The Bengal Engineer Group (BEG; informally the Bengal Sappers or Bengal Engineers) is a military engineering regiment in the Corps of Engineers of the Indian Army. The unit was originally part of the Bengal Army of the East India Company's Bengal Presidency, and subsequently part of the British Indian Army during the British Raj. The Bengal Sappers are stationed at Roorkee Cantonment in Roorkee, Uttarakhand.

The Bengal Sappers are one of the few remaining regiments of the erstwhile Bengal Presidency Army and survived the Rebellion of 1857 due to their "sterling work" in the recapture by the East India Company of Delhi and other operations in 1857–58. The troops of the Bengal Sappers have been a familiar sight for over 200 years in the battlefields of British India with their never-say-die attitude of Chak De and brandishing their favourite tool the hamber.
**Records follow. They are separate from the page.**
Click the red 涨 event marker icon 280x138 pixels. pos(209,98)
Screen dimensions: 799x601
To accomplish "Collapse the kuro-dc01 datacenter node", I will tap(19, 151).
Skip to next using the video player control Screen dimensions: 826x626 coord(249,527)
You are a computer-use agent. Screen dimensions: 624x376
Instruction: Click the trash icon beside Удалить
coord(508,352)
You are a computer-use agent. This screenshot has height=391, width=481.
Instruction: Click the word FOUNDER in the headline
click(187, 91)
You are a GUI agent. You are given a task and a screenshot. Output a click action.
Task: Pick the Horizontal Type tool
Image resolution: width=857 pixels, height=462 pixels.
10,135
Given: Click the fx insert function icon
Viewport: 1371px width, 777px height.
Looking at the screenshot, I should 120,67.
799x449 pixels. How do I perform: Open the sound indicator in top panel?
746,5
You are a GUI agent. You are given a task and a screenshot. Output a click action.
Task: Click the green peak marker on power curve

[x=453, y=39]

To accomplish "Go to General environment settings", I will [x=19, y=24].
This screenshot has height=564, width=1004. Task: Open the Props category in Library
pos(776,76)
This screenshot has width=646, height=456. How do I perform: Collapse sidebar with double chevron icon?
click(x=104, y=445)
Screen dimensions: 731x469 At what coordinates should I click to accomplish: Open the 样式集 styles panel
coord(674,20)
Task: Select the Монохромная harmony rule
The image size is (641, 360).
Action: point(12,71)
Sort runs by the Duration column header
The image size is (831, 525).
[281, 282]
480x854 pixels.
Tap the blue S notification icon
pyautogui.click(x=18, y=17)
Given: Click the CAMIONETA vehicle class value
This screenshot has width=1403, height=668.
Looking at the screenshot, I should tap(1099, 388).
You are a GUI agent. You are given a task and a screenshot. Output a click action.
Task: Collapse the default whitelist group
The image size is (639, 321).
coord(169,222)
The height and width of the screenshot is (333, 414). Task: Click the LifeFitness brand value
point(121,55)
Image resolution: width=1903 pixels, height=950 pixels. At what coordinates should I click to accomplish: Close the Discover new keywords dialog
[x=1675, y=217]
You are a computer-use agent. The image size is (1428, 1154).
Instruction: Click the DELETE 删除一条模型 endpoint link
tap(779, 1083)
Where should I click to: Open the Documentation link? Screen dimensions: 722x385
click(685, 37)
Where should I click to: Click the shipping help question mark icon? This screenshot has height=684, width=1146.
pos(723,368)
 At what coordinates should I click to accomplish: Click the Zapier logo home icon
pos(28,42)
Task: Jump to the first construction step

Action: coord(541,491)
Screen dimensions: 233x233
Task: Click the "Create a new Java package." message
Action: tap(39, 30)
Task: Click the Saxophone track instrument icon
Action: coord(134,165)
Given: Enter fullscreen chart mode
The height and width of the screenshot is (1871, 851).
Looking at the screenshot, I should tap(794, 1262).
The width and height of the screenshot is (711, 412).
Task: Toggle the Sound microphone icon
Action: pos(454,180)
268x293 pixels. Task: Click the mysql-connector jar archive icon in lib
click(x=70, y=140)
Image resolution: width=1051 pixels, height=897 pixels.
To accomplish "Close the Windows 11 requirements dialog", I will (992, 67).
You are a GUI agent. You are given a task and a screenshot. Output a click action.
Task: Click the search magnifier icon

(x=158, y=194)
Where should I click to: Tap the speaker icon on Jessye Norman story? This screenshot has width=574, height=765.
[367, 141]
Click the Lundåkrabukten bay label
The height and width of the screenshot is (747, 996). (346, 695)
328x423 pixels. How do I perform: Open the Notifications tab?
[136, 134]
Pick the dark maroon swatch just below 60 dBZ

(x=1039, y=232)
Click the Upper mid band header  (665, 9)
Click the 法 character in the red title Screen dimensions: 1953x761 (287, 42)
Over the years, the Bengal Sappers have won 80 battle and 11 theatre honours, 11 Victoria Cross, 117 Indian Order of Merit, 24 Shaurya Chakra, 190 Sena Medals and 11 Arjuna Awards, the highest number of won by any single organization in the country. Lt Gen Joginder Singh Dhillon was commissioned into Bengal Engineer Group in 1936 and commanded the First Republic Day Parade in New Delhi, becoming the first army officer to be awarded the Padma Bhushan in November 1965. Among the three Sapper units of the Indian Army, the Bengal Sappers was the first engineer group to receive the 'President Colours' in recognition of its service to the nation, on 12 January 1989, by Ramaswamy Venkataraman, the eight President of India, who presented the Regimental Colours to Bengal Engineer Group at Roorkee.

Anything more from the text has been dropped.